Hi!
I’m running into two related issues with experiment feedback in LangSmith and wanted to report them.
Issue context
I ran an experiment with a summary evaluator multiple times (had errors during the runs, so I needed to rerun failed examples). Because of this, the summary evaluator calculated feedback on partial data multiple times (particularly, I’m calculating precision, recall, f1 score, etc.). Therefore, now in the UI, I see wrong final numbers. Here is what I see in the UI:
When re-calculating the numbers myself based on the runs, I have precision 0.24, recall 0.26, f1-score 0.25, mcc 0.18.
Now I understand that having a summary evaluator after each segmented run was a sloppy decision, and I should only run it after I have all the needed examples run successfully. But I wanted to fix my old inconsistent results in the UI, so I performed an investigation on my own, and here are my findings.
Inconsistent averages between the /feedback endpoint and get_experiment_results
I figured that I can get all the experiment feedback through GET /feedback?session={experiment.id}. But when I fetch feedback via this endpoint and compute the average manually, I get a different result than the avg reported in feedback_stats from get_experiment_results and in the UI.
# Fetching raw feedback
experiment_feedbacks = client.request_with_retries(
"GET",
f"/feedback?session={experiment.id}",
).json()
# Fetching feedback stats
experiment_feedback_stats = client.get_experiment_results(experiment.name)["feedback_stats"]
# Comparing averages for the same experiment
key = "precision"
key_stats = [f for f in experiment_feedbacks if f["key"] == key]
key_scores = [f["score"] for f in key_stats]
average_from_feedbacks = sum(key_scores)/len(key_scores) # 0.1724
average_from_stats = experiment_feedback_stats[key]["avg"] # 0.26782
Average precision from feedbacks: 0.17240, from stats: 0.26782, from the UI: 0.27.
Count of feedbacks in feedbacks: 1, Count from stats: 5
Could you clarify what set of feedback records the feedback_stats aggregation is based on, and how the denominator is determined?

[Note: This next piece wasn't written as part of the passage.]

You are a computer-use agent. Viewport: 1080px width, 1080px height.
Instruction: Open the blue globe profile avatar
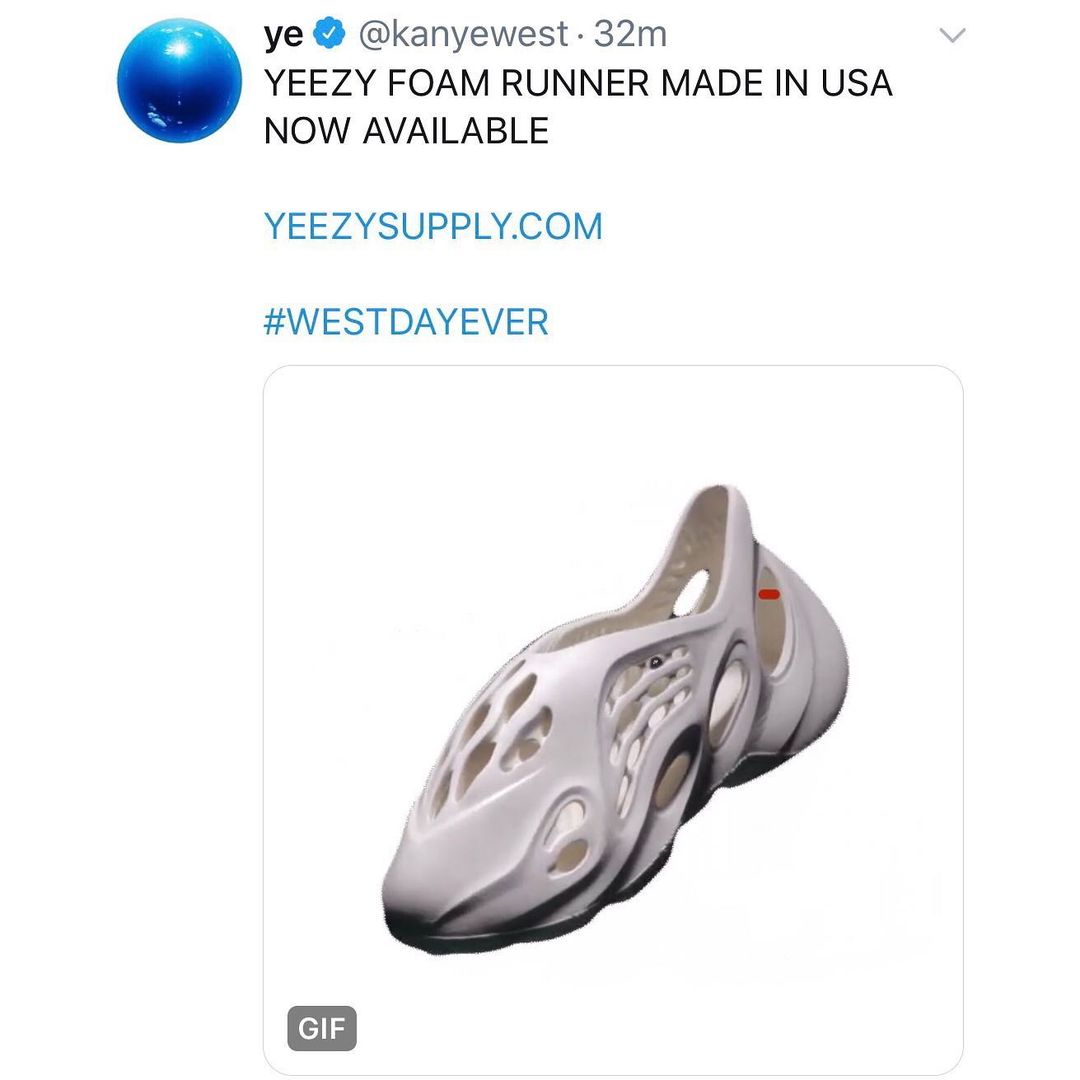(180, 80)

It looks like the two may be operating on different record sets, both averages and counts are different.
500 Internal Server Error when calling delete_feedback
Since I want to delete the feedback that was calculated on partial results, I figured that I could try to delete a feedback record using its ID from the GET response. However, I get a 500:
client.delete_feedback(feedback_id=key_stats[0]["id"])
# LangSmithAPIError: Server error (500) --- DELETE /feedback/...
# {"detail":"Internal server error"}
The ID comes directly from the /feedback?session=... response so it should be valid. Is deletion of experiment-level feedback supported? If not, is there another way to remove or correct feedback records that were created before a full dataset run was completed?
Environment: EU region, LangSmith SDK 0.7.38, Python 3.10.19, macOS-26.0.1-x86_64-i386-64bit
Thanks in advance!